E há uma gravidade insuspeitada, passado algum tempo, no mais simples
ato de afrontamento consciente das normas sociais. Assim, podemos imaginar que,
na época e na sociedade de Álvares de Azevedo, celebrar o vício do fumo e do
álcool em versos equivalia à celebração das drogas em música popular nos anos
60-70; e tematizar o desvario sexual, referir o incesto e o crime passional, talvez
possa ser associado ao escândalo da celebração do amor homossexual há apenas
alguns anos.
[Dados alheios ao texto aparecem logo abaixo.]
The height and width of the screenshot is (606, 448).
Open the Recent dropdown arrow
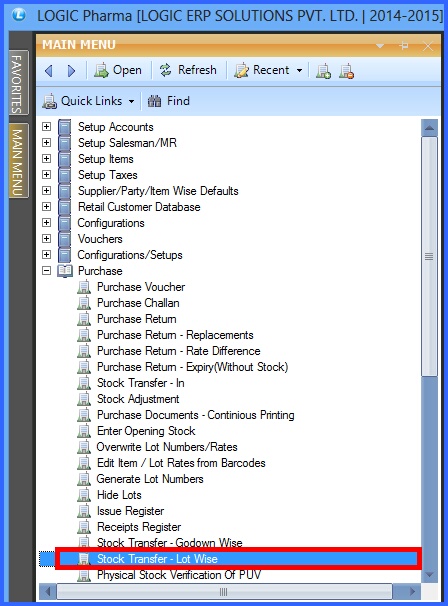coord(299,71)
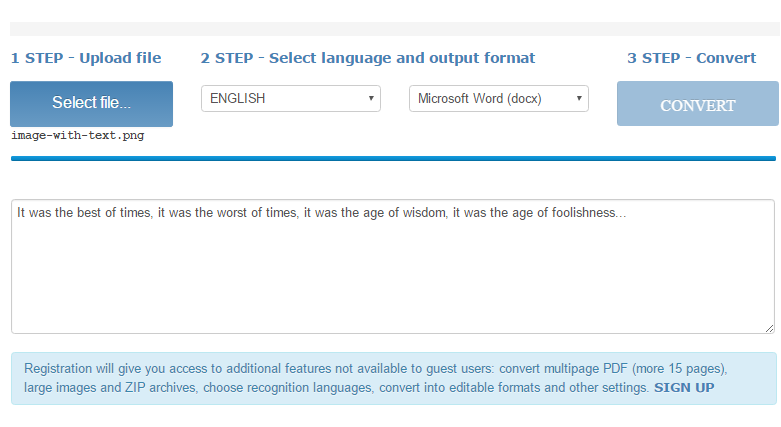This screenshot has width=781, height=427.
Task: Click the arrow icon of the language dropdown
Action: pos(371,98)
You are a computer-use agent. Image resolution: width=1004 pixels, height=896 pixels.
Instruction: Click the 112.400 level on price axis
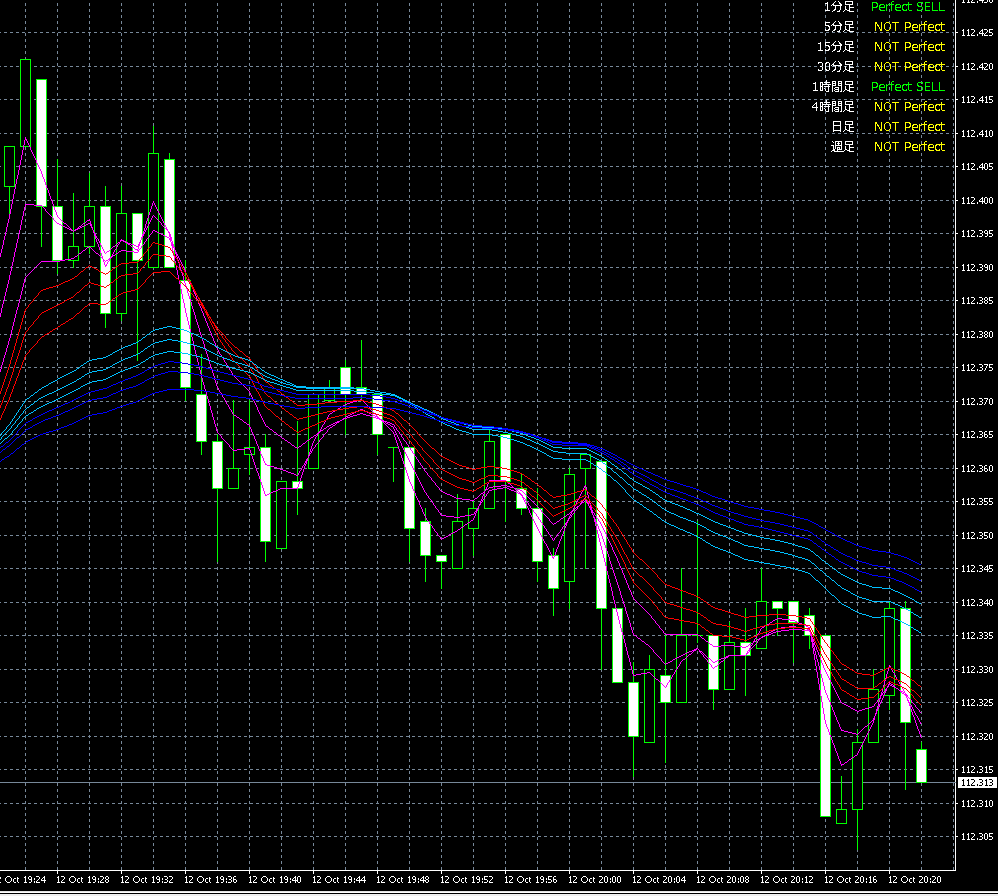pyautogui.click(x=976, y=200)
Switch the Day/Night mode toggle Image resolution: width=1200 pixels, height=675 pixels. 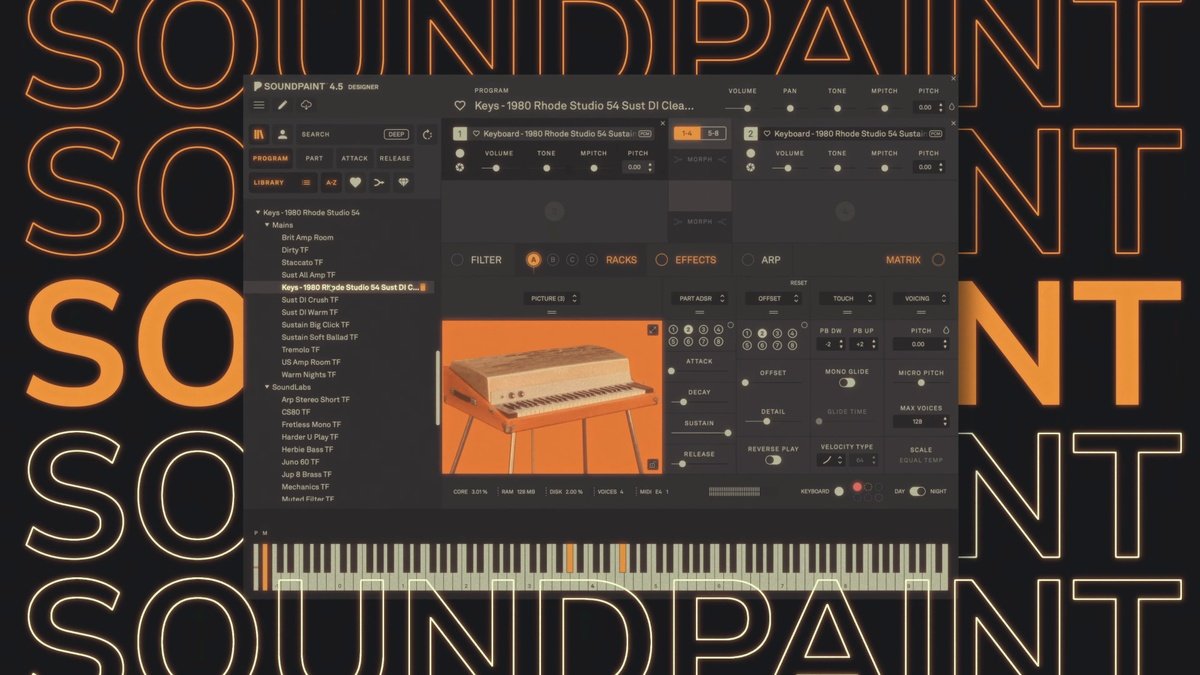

Vendo por esse ângulo, não é difícil compreender por que, para o
rapazinho de bem, que só frequentava algumas casas escolhidas e só dançava com
algumas famílias, o byronismo, a descrença, a referência a fumo, álcool e
orgias assumiam uma dimensão prometeica, libertária, contestadora. Nas
imaginárias ou reais orgias "regadas a cachaça", Álvares de Azevedo e
seus companheiros se colocavam no mesmo nível de todos os paradigmas fáusticos
que já levantaram a voz contra a sociedade e contra Deus.
Mas, embora tenha sido essa a faceta que mais influência exerceu na
nossa literatura, a obra de Álvares de Azevedo é bem mais do que isso e pode-se
dizer com segurança que a sua contribuição mais original e atual à poesia
brasileira está em poemas como “Ideias íntimas”, “Namoro a cavalo”, “Spleen e
charutos”, em que a linguagem coloquial, o humor e o gosto pelos aspectos mais
prosaicos da existência são de surpreendente modernidade.
E é essa originalidade que é colocada em destaque por Antonio Cândido,
para quem Álvares de Azevedo
foi o primeiro,
quase o único antes do Modernismo, a dar categoria poética ao prosaísmo
quotidiano, à roupa suja, ao cachimbo sarrento; não só por exigência da
personalidade contraditória, mas como execução de um programa conscientemente
traçado.
A referência de A. Cândido a um "programa conscientemente
traçado" nos leva de imediato para o cerne mesmo de sua melhor poesia, que
se articula sobre uma dicotomia fundamental, claramente expressa no prefácio à
segunda parte da Lira dos vinte anos que, apesar de muito conhecido, merece ser
transcrito novamente:
Cuidado, leitor,
ao voltar esta página! Aqui dissipa-se o mundo visionário e platônico. Vamos
entrar num mundo novo, terra fantástica, verdadeira ilha Baratária de D.
Quixote, onde Sancho é rei (...) Quase que depois de Ariel esbarramos com
Caliban. A razão é simples. É que a unidade deste livro funda-se numa binomia.
Duas almas que moram nas cavernas de um cérebro pouco mais ou menos de poeta
escreveram este livro, verdadeira medalha de duas faces.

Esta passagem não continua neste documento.